* [TASK INPUT]:
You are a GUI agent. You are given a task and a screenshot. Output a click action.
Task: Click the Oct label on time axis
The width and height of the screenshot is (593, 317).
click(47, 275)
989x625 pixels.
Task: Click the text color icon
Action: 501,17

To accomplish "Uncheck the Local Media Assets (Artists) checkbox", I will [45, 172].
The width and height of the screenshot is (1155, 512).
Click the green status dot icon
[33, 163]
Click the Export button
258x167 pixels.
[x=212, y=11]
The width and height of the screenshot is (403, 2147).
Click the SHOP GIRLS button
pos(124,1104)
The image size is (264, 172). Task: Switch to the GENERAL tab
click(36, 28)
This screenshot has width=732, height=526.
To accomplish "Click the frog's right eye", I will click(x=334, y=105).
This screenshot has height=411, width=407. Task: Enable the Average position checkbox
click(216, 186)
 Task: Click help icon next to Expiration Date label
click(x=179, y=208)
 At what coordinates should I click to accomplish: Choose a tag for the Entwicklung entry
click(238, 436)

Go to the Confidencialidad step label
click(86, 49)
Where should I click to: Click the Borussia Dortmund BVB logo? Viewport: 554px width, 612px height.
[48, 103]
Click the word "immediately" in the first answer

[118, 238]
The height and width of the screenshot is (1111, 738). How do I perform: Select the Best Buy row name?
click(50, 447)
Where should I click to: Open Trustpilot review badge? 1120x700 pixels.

* [REQUIREMENT]: Set down the whole of the material, exactly.

* [OUTPUT FOR THIS TASK]:
You are a GUI agent. You are given a task and a screenshot. Output a click action.
Task: Click the Oct label on time axis
The width and height of the screenshot is (593, 317).
click(47, 275)
989x625 pixels.
Task: Click the text color icon
Action: 501,17

To accomplish "Uncheck the Local Media Assets (Artists) checkbox", I will [45, 172].
The width and height of the screenshot is (1155, 512).
Click the green status dot icon
[33, 163]
Click the Export button
258x167 pixels.
[x=212, y=11]
The width and height of the screenshot is (403, 2147).
Click the SHOP GIRLS button
pos(124,1104)
The image size is (264, 172). Task: Switch to the GENERAL tab
click(36, 28)
This screenshot has width=732, height=526.
To accomplish "Click the frog's right eye", I will click(x=334, y=105).
This screenshot has height=411, width=407. Task: Enable the Average position checkbox
click(216, 186)
 Task: Click help icon next to Expiration Date label
click(x=179, y=208)
 At what coordinates should I click to accomplish: Choose a tag for the Entwicklung entry
click(238, 436)

Go to the Confidencialidad step label
click(86, 49)
Where should I click to: Click the Borussia Dortmund BVB logo? Viewport: 554px width, 612px height.
[48, 103]
Click the word "immediately" in the first answer

[118, 238]
The height and width of the screenshot is (1111, 738). How do I perform: Select the Best Buy row name?
click(50, 447)
Where should I click to: Open Trustpilot review badge? 1120x700 pixels.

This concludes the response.